Fixed-income instruments in India span a wide range of maturities. Treasury Bills (T-Bills) have maturities of 91, 182, or 364 days. Government Securities (G-Secs) range from 1 year to 40 years. Corporate bonds typically have 1–10 year tenors. Fixed deposits at banks offer maturities from 7 days to 10 years. The choice of maturity depends on the investor's time horizon, Interest Rate outlook, and liquidity needs.

Maturity is directly linked to interest rate risk through the concept of duration. Longer-maturity bonds have higher duration, meaning their prices are more sensitive to interest rate changes. A 10-year G-Sec might fall 7–8% in price if interest rates rise by 1%, while a 2-year bond might fall only 1.5–2%. This is why investors expecting rate hikes shift to shorter maturities, and those expecting rate cuts move to longer maturities.

In the Indian government bond market, the benchmark 10-year G-Sec yield is the most closely watched indicator of the overall interest rate environment. As of recent periods, this yield has ranged between 6.5% and 7.5%. RBI conducts auctions for G-Secs and T-Bills regularly, and these are accessible to retail investors through the RBI Retail Direct platform launched in November 2021.

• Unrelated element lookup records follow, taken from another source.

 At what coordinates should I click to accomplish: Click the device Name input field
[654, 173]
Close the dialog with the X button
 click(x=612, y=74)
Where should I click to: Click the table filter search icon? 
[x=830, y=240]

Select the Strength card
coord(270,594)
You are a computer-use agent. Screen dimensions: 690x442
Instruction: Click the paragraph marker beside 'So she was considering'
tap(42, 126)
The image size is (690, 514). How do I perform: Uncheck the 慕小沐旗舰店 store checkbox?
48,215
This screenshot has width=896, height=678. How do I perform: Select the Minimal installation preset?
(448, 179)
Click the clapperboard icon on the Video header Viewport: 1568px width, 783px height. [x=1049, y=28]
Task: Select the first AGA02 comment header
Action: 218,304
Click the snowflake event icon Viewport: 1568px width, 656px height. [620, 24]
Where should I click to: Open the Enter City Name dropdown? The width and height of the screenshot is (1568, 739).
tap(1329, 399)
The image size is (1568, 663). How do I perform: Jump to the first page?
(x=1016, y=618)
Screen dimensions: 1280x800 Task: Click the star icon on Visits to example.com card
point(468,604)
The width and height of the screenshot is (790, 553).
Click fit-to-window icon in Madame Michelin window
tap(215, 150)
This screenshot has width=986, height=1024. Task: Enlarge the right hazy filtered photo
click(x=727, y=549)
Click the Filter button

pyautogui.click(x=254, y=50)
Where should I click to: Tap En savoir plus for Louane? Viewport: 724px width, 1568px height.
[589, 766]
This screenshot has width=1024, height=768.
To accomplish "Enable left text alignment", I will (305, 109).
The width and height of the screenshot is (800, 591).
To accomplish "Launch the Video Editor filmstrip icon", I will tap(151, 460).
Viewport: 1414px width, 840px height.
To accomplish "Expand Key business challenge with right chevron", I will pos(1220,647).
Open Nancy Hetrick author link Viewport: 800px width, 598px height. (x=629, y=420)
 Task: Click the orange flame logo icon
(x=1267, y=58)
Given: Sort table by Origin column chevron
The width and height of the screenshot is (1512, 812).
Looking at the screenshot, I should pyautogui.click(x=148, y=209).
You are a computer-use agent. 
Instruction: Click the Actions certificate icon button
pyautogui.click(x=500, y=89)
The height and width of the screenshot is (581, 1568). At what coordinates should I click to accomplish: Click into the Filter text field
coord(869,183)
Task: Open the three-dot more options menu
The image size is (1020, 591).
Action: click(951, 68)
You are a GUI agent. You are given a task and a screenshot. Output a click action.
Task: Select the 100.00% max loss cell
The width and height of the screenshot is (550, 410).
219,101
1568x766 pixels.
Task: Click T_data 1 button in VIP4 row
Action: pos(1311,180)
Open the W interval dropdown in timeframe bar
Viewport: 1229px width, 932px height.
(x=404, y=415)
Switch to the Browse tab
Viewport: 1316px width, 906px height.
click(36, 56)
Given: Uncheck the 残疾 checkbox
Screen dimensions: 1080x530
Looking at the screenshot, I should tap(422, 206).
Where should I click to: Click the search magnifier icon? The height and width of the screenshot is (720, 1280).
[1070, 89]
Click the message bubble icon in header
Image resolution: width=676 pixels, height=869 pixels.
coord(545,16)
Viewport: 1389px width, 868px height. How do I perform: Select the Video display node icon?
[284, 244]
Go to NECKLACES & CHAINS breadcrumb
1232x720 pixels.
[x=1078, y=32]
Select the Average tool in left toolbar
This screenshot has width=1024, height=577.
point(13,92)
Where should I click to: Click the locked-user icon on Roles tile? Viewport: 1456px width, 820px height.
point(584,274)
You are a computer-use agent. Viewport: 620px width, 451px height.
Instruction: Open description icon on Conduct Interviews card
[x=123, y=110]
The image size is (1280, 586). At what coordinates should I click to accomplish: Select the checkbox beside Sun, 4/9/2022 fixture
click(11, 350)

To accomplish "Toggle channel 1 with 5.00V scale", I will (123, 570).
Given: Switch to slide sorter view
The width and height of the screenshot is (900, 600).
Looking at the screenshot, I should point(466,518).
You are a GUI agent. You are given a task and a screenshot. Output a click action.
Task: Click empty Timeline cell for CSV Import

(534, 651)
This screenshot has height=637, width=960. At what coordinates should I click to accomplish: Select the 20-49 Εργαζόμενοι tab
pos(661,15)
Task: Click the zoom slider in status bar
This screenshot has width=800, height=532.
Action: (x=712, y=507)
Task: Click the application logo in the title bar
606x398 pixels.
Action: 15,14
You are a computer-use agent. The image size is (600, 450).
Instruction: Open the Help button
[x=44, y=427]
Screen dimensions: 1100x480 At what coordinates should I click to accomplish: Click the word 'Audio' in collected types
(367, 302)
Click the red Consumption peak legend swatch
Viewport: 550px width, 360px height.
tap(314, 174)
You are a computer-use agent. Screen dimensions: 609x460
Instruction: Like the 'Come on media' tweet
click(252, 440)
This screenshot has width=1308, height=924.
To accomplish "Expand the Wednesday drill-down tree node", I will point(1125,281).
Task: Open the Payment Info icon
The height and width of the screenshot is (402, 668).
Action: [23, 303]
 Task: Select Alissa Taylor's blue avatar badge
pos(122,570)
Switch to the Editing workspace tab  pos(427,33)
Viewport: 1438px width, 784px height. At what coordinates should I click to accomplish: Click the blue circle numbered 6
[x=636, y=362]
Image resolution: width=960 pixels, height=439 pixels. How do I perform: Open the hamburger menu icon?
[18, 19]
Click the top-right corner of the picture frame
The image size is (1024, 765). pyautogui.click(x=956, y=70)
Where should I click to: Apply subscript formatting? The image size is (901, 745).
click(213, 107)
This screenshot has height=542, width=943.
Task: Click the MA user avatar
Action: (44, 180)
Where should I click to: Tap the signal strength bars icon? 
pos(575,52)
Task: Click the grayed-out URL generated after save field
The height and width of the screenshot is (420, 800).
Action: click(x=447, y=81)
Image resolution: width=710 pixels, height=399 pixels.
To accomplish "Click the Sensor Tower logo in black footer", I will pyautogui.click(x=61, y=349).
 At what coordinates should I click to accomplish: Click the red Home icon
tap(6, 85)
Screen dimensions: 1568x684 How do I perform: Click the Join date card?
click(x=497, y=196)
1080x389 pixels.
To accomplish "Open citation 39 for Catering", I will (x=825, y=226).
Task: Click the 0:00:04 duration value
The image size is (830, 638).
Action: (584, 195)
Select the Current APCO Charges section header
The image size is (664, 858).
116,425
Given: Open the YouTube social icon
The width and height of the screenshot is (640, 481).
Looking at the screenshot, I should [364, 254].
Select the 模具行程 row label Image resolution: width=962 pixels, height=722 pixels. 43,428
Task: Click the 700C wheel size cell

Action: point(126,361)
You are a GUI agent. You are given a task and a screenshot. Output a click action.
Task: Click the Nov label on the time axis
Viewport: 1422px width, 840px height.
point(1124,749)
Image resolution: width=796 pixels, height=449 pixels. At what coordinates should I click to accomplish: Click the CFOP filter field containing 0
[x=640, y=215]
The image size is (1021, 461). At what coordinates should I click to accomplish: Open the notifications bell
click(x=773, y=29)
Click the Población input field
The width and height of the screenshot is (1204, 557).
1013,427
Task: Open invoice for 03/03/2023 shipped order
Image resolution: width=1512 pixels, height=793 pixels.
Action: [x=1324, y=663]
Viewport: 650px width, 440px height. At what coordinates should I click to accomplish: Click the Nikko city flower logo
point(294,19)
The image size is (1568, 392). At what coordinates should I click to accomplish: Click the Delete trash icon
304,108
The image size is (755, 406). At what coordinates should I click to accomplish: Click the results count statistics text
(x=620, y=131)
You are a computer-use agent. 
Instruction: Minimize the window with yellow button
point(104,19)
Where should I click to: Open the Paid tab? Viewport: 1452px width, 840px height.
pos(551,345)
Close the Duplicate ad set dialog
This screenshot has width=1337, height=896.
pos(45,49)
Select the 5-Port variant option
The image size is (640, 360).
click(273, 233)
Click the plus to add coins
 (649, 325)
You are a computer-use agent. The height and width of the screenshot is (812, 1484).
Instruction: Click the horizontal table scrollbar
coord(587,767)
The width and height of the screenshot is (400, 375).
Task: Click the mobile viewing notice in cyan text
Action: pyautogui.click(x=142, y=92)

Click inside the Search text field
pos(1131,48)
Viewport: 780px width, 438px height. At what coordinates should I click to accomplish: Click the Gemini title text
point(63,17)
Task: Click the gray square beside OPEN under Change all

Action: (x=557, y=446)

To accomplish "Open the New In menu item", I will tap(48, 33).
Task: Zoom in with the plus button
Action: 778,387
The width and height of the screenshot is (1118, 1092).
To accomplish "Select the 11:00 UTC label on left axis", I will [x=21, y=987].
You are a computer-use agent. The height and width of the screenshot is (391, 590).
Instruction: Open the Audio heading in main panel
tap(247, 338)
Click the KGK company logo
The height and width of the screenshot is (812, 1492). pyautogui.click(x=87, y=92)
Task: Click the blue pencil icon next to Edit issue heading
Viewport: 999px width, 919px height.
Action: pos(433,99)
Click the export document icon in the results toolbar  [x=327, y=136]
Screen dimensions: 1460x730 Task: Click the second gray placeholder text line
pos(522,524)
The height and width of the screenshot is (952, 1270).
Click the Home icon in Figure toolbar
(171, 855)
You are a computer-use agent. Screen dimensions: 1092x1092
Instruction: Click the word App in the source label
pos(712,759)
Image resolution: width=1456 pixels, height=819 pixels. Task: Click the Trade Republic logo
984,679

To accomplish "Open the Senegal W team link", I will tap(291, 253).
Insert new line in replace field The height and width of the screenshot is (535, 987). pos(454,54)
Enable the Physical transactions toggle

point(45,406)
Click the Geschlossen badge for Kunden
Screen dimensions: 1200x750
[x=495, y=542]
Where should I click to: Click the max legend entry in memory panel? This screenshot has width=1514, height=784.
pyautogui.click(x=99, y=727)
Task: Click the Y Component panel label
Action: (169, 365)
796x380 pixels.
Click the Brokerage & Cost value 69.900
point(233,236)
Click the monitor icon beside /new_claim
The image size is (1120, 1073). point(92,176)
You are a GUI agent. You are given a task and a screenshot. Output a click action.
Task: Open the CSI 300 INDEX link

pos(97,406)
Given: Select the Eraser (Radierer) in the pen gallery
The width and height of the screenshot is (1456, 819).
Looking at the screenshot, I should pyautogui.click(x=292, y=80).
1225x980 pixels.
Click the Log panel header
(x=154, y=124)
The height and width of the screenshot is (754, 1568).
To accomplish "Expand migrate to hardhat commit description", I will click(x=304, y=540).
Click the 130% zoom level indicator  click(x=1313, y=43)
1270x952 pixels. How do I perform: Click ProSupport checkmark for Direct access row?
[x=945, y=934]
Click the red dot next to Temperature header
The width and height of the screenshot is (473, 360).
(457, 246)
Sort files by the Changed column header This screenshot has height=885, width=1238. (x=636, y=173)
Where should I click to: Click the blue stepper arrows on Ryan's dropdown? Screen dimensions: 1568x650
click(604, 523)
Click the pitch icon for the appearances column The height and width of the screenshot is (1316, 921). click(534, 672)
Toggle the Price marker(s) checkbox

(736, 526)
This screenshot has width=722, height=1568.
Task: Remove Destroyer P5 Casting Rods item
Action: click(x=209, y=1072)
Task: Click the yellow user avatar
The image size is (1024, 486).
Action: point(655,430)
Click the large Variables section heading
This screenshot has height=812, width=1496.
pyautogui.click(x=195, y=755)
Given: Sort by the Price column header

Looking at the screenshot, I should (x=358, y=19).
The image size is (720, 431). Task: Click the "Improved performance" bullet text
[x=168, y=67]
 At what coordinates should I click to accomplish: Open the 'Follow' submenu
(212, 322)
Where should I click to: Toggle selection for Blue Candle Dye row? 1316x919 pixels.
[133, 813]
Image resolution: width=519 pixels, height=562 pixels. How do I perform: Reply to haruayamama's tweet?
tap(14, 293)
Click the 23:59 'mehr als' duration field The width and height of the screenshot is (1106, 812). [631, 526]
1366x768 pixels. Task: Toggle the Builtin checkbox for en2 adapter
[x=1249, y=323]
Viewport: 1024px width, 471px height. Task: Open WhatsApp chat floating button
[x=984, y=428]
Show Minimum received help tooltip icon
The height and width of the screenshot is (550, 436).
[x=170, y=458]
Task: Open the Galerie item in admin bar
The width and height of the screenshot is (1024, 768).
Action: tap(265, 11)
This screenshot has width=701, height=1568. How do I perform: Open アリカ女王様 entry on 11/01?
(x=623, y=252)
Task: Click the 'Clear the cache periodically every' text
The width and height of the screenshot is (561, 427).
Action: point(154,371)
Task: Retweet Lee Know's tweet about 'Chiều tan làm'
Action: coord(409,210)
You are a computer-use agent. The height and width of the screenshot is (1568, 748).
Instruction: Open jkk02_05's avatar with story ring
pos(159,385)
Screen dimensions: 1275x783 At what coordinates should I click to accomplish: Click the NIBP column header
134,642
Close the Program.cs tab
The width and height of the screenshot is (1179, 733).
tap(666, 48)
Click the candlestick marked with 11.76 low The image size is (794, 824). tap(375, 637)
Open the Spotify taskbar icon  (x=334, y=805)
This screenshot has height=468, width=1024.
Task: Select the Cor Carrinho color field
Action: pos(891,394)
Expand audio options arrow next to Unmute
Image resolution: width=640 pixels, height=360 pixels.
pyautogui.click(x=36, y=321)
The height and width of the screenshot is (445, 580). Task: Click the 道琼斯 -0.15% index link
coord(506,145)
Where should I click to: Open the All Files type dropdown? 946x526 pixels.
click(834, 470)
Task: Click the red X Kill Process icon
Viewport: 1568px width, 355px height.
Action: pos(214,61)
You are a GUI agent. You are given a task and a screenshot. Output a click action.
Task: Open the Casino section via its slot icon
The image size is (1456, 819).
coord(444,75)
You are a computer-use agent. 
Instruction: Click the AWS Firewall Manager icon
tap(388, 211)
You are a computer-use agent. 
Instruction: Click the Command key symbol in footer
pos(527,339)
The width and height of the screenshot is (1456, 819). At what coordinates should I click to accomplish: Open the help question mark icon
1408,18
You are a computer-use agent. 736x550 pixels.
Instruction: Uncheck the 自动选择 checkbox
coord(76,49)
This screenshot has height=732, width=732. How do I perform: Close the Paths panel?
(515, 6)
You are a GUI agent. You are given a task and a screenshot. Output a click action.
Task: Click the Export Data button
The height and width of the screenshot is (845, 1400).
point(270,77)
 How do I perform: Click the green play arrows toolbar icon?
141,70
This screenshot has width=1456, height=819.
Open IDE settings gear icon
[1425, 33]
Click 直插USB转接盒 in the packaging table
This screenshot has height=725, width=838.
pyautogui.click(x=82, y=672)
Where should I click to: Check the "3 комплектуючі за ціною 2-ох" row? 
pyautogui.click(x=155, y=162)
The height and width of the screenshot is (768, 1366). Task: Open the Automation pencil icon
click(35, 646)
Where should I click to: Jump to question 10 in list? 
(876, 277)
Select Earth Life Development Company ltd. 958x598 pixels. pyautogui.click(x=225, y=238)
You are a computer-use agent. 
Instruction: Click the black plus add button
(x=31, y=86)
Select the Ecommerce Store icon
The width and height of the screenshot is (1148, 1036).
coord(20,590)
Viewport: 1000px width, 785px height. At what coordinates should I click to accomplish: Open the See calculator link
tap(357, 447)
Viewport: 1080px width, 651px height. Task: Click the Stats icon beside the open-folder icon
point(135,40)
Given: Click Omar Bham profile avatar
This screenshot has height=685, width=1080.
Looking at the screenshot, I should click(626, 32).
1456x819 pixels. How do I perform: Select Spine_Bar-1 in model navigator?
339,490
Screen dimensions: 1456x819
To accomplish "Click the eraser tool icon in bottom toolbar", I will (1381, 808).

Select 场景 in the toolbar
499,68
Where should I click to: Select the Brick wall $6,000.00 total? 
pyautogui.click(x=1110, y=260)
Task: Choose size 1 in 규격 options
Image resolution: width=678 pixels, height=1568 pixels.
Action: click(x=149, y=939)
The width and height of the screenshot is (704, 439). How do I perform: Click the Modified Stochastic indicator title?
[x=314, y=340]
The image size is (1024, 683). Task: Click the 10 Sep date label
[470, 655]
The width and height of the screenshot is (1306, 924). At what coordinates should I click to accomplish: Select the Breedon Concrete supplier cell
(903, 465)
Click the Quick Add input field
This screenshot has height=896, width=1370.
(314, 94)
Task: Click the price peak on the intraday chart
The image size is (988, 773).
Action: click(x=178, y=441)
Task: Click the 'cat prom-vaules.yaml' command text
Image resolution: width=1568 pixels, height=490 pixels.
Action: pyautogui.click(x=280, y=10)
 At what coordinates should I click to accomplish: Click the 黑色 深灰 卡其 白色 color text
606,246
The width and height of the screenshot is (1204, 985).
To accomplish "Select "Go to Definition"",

For debt Mutual Fund investors, the average maturity of the fund's portfolio determines its interest rate sensitivity. SEBI categorises debt funds partly by maturity profile: liquid funds (up to 91 days), ultra-short duration (3–6 months), short duration (1–3 years), medium duration (3–4 years), and long duration (7+ years). Matching the fund's average maturity to your investment horizon reduces the risk of adverse price movements.

India Context

Indian G-Secs range 1–40 years. RBI Retail Direct platform enables direct retail access. 10-year G-Sec yield is the benchmark rate. T-Bills at 91/182/364 days.